Element and text location data:

━━━━━━━━━━

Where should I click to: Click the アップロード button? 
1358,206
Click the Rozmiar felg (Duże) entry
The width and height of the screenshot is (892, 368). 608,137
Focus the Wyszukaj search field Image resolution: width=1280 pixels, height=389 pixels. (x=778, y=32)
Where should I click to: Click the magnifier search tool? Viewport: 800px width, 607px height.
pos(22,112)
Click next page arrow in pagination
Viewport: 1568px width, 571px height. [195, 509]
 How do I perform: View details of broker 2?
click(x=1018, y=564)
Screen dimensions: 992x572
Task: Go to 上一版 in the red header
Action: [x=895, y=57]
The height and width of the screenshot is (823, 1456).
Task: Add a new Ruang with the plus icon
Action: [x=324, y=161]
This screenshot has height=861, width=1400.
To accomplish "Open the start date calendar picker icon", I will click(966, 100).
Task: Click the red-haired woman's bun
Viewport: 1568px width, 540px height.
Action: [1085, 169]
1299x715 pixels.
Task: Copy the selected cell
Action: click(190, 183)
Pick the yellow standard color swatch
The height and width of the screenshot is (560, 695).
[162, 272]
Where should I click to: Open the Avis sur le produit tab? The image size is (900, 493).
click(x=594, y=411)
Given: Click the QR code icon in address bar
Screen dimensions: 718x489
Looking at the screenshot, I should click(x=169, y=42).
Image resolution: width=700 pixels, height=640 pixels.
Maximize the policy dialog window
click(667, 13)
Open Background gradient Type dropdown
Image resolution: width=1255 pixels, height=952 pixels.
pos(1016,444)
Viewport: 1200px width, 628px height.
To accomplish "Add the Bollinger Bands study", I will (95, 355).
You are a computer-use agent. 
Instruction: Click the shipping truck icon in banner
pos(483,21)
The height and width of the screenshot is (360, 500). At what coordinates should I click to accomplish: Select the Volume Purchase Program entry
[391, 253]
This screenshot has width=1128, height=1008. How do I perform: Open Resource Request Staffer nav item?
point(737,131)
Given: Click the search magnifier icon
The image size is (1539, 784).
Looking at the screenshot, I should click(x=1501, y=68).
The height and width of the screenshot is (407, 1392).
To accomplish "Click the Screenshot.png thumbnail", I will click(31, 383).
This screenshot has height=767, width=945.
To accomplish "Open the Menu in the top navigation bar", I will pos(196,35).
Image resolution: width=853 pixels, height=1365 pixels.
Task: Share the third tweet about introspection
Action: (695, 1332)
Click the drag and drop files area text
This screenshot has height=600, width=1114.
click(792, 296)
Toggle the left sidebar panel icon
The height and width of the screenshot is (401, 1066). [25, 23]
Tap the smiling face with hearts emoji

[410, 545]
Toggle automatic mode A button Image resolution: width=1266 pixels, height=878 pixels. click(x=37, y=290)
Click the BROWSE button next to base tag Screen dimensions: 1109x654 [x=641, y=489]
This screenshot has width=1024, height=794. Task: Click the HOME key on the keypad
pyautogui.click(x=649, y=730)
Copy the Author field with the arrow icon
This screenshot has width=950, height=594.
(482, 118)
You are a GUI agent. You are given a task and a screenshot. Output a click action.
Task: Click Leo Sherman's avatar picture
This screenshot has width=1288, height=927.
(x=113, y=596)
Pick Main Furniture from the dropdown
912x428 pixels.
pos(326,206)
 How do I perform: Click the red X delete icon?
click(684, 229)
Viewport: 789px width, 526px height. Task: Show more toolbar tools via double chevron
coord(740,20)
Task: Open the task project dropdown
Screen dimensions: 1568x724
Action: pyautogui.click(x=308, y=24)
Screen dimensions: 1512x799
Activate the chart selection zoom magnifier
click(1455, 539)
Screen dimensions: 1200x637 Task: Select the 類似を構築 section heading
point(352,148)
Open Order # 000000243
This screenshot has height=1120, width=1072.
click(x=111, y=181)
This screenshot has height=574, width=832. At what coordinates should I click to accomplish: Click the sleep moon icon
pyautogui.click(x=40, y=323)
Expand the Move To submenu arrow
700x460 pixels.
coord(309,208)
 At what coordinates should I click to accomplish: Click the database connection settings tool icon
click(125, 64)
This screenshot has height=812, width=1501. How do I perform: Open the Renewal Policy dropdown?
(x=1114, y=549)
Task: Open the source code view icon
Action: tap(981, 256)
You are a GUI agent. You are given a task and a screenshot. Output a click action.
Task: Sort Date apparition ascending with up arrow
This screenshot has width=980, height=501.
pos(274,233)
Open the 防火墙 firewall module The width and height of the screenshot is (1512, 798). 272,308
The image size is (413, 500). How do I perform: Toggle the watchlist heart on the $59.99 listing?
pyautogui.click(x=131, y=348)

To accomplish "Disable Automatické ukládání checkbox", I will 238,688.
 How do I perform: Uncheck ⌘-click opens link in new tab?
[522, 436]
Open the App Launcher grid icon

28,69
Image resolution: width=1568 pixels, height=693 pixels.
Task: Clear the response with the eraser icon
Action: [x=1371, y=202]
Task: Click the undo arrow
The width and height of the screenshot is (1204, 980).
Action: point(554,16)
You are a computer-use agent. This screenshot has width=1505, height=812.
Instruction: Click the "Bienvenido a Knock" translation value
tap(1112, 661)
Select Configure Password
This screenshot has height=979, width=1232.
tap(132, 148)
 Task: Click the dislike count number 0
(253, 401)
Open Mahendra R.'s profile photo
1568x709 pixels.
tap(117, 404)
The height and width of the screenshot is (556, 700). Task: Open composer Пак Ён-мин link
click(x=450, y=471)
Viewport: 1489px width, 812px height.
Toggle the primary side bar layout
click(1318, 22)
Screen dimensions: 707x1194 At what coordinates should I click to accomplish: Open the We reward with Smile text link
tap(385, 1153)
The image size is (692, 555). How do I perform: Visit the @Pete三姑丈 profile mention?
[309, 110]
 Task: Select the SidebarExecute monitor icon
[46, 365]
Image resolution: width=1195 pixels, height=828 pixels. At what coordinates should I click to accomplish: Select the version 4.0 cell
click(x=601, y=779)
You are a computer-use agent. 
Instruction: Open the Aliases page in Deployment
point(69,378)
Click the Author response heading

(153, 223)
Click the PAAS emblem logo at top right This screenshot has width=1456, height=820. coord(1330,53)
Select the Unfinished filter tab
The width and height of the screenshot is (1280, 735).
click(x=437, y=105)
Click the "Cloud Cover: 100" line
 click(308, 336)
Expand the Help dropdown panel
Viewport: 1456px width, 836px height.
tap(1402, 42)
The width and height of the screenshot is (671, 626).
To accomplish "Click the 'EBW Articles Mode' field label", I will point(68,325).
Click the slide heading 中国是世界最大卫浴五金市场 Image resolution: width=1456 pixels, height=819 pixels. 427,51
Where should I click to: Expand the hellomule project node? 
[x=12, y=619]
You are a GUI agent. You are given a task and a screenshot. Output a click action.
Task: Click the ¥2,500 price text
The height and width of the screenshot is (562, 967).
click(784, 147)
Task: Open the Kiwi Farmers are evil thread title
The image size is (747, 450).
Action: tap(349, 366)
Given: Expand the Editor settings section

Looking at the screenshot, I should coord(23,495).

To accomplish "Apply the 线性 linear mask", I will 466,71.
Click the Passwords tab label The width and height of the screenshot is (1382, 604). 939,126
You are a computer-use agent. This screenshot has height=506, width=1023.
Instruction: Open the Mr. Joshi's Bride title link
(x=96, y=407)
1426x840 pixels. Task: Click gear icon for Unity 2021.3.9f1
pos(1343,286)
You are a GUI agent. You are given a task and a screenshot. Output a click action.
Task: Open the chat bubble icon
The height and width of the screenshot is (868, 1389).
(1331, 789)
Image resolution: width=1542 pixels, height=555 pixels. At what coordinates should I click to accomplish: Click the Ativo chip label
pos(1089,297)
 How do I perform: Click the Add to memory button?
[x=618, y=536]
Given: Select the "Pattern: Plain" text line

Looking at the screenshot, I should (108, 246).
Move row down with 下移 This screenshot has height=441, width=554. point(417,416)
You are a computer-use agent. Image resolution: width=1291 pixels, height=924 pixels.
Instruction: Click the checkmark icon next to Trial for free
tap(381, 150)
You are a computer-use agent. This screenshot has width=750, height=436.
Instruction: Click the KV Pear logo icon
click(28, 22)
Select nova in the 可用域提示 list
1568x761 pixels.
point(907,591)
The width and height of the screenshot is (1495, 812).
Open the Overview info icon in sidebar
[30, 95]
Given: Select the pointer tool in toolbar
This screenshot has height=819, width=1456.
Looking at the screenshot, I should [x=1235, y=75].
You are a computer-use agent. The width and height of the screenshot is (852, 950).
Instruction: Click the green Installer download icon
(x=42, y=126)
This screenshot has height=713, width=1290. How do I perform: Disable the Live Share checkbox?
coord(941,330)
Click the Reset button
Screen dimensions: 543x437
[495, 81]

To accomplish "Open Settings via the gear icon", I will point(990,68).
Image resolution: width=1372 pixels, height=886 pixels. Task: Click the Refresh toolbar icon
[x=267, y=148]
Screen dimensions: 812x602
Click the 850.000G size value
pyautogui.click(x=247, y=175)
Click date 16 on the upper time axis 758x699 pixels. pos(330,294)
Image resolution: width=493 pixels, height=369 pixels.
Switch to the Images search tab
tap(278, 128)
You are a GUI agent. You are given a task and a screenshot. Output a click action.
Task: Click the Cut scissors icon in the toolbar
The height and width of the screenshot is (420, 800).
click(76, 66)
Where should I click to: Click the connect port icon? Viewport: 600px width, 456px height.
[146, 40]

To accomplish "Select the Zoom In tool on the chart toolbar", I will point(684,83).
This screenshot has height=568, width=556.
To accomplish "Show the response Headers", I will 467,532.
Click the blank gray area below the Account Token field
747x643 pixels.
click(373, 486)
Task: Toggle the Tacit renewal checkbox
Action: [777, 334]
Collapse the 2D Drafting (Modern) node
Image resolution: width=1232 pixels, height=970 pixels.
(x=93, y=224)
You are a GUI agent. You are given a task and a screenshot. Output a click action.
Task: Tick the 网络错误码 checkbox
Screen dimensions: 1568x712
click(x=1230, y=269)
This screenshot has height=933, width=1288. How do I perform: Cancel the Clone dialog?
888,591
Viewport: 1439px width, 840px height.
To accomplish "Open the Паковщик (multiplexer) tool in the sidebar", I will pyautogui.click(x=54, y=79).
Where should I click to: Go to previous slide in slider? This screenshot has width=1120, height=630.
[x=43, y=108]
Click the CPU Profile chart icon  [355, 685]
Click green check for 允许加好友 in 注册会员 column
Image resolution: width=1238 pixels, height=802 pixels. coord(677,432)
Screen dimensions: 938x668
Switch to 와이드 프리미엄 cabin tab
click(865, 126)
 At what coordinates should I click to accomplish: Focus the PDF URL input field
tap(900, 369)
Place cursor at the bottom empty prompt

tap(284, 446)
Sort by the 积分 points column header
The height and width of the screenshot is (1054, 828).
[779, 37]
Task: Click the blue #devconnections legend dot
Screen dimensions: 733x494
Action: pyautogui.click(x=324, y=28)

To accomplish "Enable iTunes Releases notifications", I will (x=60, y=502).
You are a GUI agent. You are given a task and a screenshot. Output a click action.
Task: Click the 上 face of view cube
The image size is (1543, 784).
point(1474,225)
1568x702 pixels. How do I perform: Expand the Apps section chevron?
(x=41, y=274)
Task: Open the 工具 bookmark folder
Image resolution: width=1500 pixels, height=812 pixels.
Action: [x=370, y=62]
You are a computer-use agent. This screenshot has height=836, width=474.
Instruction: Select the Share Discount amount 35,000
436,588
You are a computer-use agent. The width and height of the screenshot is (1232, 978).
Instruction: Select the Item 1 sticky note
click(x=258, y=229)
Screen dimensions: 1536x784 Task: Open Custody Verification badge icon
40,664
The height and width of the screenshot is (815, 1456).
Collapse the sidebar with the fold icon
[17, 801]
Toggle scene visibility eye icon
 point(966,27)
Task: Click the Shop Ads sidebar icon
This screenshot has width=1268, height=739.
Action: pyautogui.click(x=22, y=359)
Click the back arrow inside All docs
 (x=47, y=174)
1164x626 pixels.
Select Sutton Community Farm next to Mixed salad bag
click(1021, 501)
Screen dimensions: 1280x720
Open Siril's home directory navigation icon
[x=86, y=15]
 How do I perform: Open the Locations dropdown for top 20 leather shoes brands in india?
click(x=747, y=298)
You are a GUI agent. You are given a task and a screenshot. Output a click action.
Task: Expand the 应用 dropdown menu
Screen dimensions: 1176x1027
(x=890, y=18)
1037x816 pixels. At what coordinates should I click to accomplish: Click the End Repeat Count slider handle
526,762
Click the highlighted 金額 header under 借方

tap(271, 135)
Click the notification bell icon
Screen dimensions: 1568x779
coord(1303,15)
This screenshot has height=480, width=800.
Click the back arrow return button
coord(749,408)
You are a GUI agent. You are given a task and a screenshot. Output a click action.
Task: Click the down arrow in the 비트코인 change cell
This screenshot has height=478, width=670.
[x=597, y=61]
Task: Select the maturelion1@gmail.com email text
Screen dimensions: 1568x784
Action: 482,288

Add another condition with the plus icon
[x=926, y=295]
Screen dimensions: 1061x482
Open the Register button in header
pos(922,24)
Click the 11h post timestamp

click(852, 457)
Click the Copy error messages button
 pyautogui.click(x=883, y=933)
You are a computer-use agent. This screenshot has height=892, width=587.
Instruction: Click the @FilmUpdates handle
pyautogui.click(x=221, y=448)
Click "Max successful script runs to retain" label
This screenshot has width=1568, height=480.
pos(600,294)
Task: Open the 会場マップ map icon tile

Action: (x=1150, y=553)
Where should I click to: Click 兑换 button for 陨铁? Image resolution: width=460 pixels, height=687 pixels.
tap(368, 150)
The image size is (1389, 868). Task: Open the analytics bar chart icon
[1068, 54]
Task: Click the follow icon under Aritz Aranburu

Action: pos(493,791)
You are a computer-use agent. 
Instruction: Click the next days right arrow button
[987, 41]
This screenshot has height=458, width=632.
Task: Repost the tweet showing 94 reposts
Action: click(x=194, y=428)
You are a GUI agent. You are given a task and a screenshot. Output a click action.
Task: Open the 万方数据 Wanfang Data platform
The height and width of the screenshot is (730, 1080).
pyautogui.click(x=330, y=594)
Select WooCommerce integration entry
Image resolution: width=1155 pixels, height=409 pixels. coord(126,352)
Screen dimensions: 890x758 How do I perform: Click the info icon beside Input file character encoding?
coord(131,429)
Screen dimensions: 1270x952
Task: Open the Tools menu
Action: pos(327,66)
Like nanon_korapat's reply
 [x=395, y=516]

━━━━━━━━━━

DIRECTIONS FOR THIS TASK: Turn the part of the listing that opens with the line containing "Click the Rozmiar felg (Duże) entry" and closes with the line containing "click(x=594, y=411)" into a JSON list of strings, one string per line, leaving out blank lines.

SOLVED EXERCISE:
[
  "Click the Rozmiar felg (Duże) entry",
  "The width and height of the screenshot is (892, 368). 608,137",
  "Focus the Wyszukaj search field Image resolution: width=1280 pixels, height=389 pixels. (x=778, y=32)",
  "Where should I click to: Click the magnifier search tool? Viewport: 800px width, 607px height.",
  "pos(22,112)",
  "Click next page arrow in pagination",
  "Viewport: 1568px width, 571px height. [195, 509]",
  " How do I perform: View details of broker 2?",
  "click(x=1018, y=564)",
  "Screen dimensions: 992x572",
  "Task: Go to 上一版 in the red header",
  "Action: [x=895, y=57]",
  "The height and width of the screenshot is (823, 1456).",
  "Task: Add a new Ruang with the plus icon",
  "Action: [x=324, y=161]",
  "This screenshot has height=861, width=1400.",
  "To accomplish \"Open the start date calendar picker icon\", I will click(966, 100).",
  "Task: Click the red-haired woman's bun",
  "Viewport: 1568px width, 540px height.",
  "Action: [1085, 169]",
  "1299x715 pixels.",
  "Task: Copy the selected cell",
  "Action: click(190, 183)",
  "Pick the yellow standard color swatch",
  "The height and width of the screenshot is (560, 695).",
  "[162, 272]",
  "Where should I click to: Open the Avis sur le produit tab? The image size is (900, 493).",
  "click(x=594, y=411)"
]